Bersama rakyat kecil inilah Bung Karno membentuk masyarakatnya dan mulai berbicara. Jiwa seni Bung Karno pun kembali tumbuh. ia pun mulai melukis, sebuah lukisannya masih dapat disaksikan di situs museum pengasingan Bung Karno, dan membentuk dan membina grup sandiwara tonil dengan nama Klub Tonil Kalimutu, yang diambil dari nama danau yang tidak jauh dari Ende.
Di tengah keterbatasan yang bisa dilakukan di tempat pengasingan yang begitu jauh dari Ibu Kota, Bung Karno juga mulai mempelajari lebih jauh soal agama Islam dengan antara lain berkirim surat secara diam-diam ke tokoh Islam di Bandung bernama T. A. Hassan.
Bung Karno juga belajar soal pluralisme dengan berkunjung secara rutin ke Biara Santo Yosef untuk bergaul, membaca buku-buku milik Biara ataupun perorangan dan berdiskusi intens bersama prater dan bruder yang ada di Biara.
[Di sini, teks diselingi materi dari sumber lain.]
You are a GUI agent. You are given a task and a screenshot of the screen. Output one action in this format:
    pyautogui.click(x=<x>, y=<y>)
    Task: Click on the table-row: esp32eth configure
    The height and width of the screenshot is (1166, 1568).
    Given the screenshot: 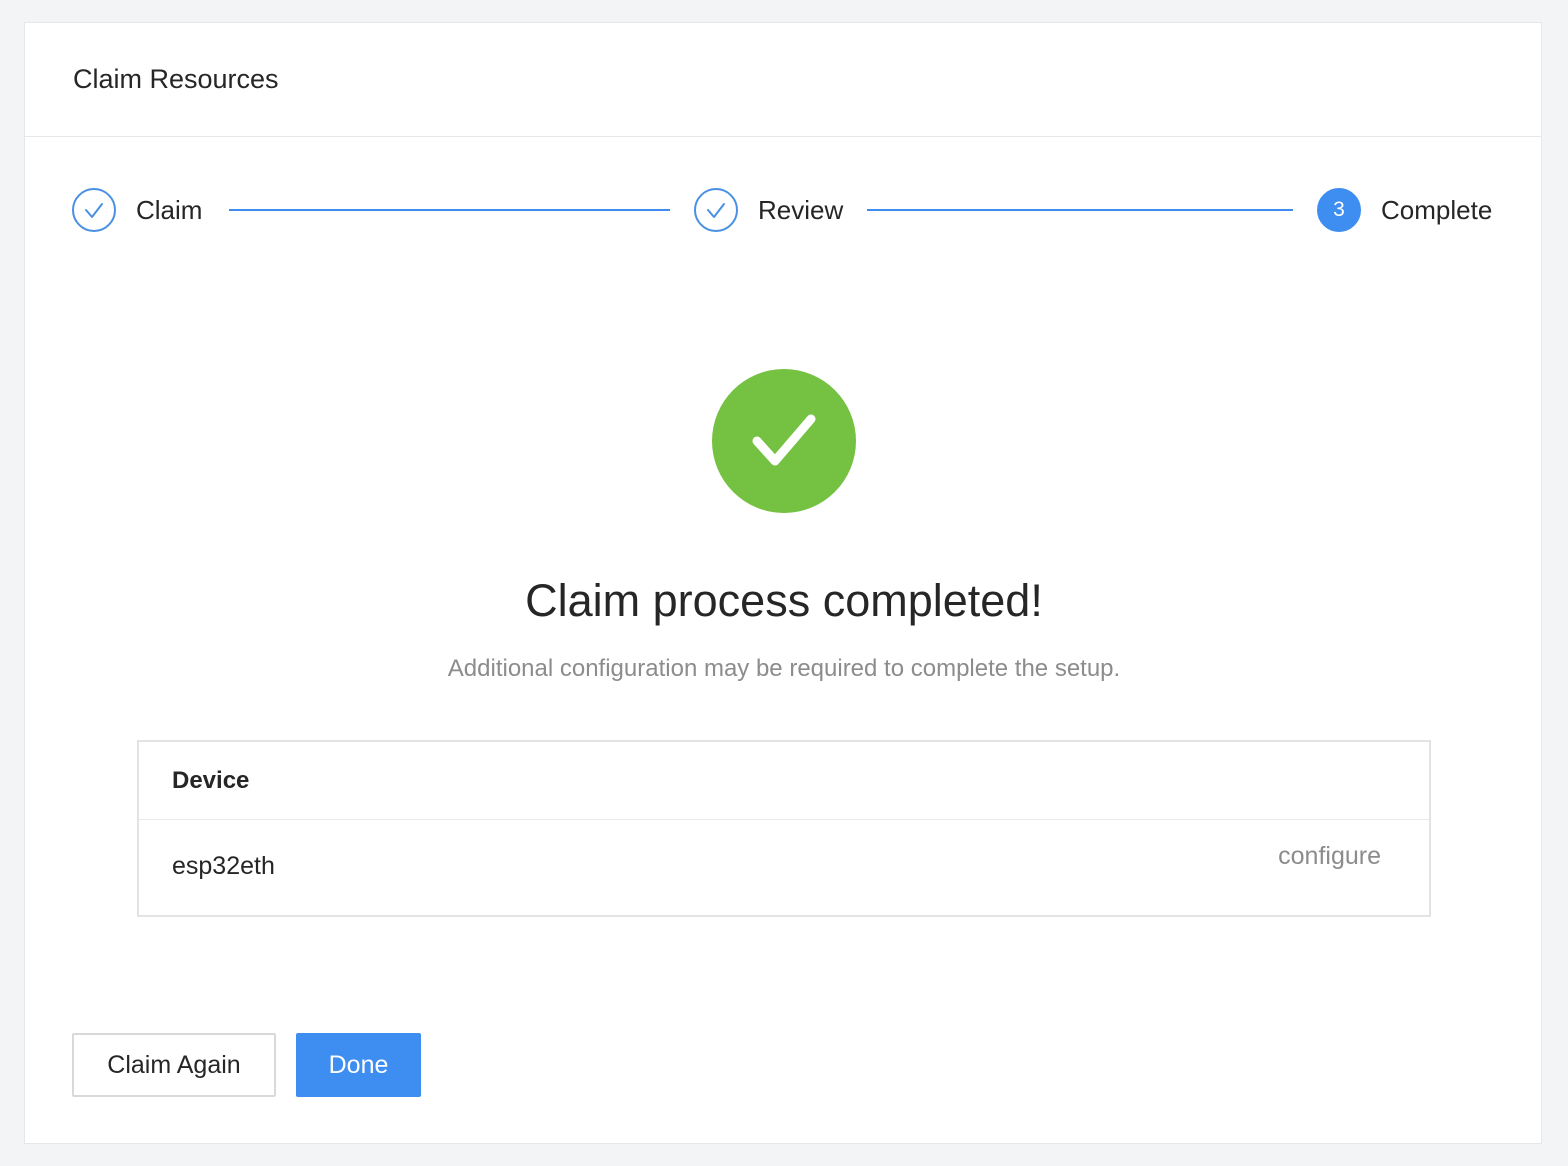 What is the action you would take?
    pyautogui.click(x=784, y=868)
Dilansir dari buku "Ekspedisi Jejak Peradaban NTT: Laporan Jurnalistik Kompas" dijelaskan bahwa selama di Ende, Bung Karno dekat dengan tiga pastor Katolik, yaitu Pater Yohanes Bouma, Regional Regio SVD Ende (wilayah Sunda Kecil); pastor paroki katerdral Ende Pater Huyjink; serta Brider Conradus W Thuis yang mempersilahkan Bung Karno menggunakan Gedung Imakulata untuk pementasan tonil. (Kompas, 19/08/2019).
Sedikitnya ada 13 naskah tonil yang dibuat Bung Karno di Ende, yakni Dokter Setan, Rendo, Rahasia Kelimutu, Jula Gubi, Kut Kutbi, Anak Haram Jadah, Maha Iblis, Aero Dinamit, Nggera Ende, Amoek, Rahasia Kelimutu II, Sang Hai Rumba, dan 1945. Tema tonil diangkat dari cerita rakyat didukung tarian adat. Selain itu tonil juga dimainkan untuk membangkitkan semangat membebaskan Indonesia dari belenggu penjajah.
Masih dari buku Ekspedisi Jejak Peradaban NTT: Laporan Jurnalistik Kompas diceritakan tentang Djae Bara pengikut setia Soekarno yang meninggal akhir tahun 1990-an pernah memaparkan bahwa dalam satu karya tonil, Bung Karno meramalkan Indonesia akan terbebas dari penjajahan tahun 1945. Bung Karno juga membayangkan kemerdekaan itu tidak direbut dari penjajah Belanda, melainkan dari sesama bangsa Asia.